Friction and Wear Characteristics of Cr-CNTs Composite Coating End Faces of High-Temperature Mechanical Seals

To improve the reliability of the end faces of high-temperature mechanical seals, a high-performance composite material that introduces carbon nanotubes (CNTs) into the laser-melted Cr coating is proposed. In this study, for high-temperature and high-speed mechanical seals under actual working conditions, friction and wear tests were conducted under different working conditions and using different end face materials. The high-temperature tribological properties of the Cr-CNTs coatings were analyzed, and the strengthening mechanism of the Cr-CNTs coatings on end faces was investigated. The results indicate that the wear resistance of the Cr-CNTs coating at high temperatures is first enhanced and then weakened with the increase in the CNTs content. The composite coating end face performance is optimal when the CNTs content is 10 wt%. The presence of CNTs between the end faces when grinding against the graphite ring favors the generation of a graphite film.
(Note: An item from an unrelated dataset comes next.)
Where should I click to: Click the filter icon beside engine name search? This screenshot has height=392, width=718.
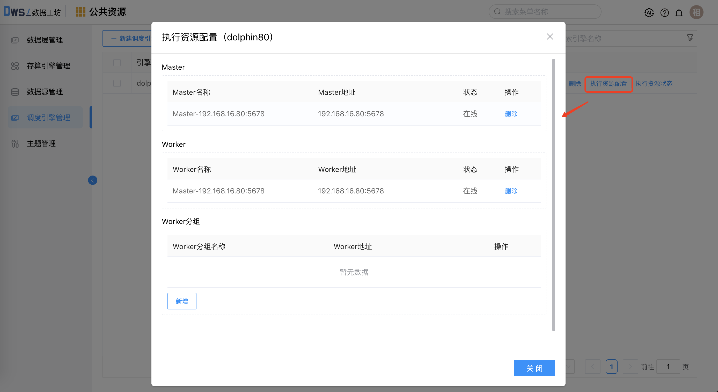690,38
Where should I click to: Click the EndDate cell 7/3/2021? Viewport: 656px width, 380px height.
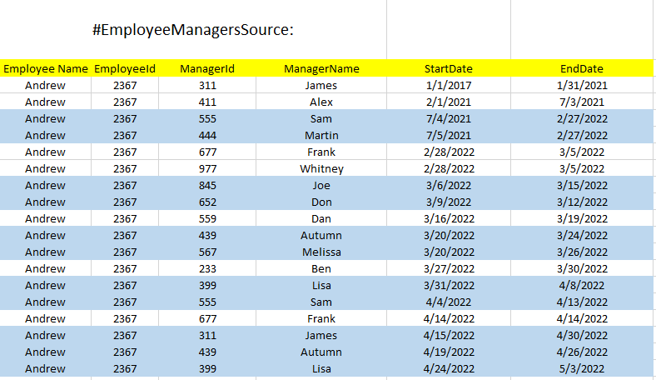582,102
The coefficient of friction of the Cr-CNTs coating is reduced by at least 12.46% compared to the Cr coating at a temperature of 483 K. This study provides reference examples for the application of carbon nanotubes in high-performance mechanical seals and new research ideas for improving the performance of mechanical seal end faces.

Automated summary

This study proposes a high-performance composite material that introduces carbon nanotubes (CNTs) into the laser-melted Cr coating to improve the reliability of high-temperature mechanical seal end faces. Friction and wear tests were conducted under different working conditions and using different end face materials, and the high-temperature tribological properties of the Cr-CNTs coatings were analyzed. The results show that the wear resistance of the Cr-CNTs coating at high temperatures is enhanced with the increase in CNTs content, and the presence of CNTs favors the generation of a graphite film, reducing the coefficient of friction.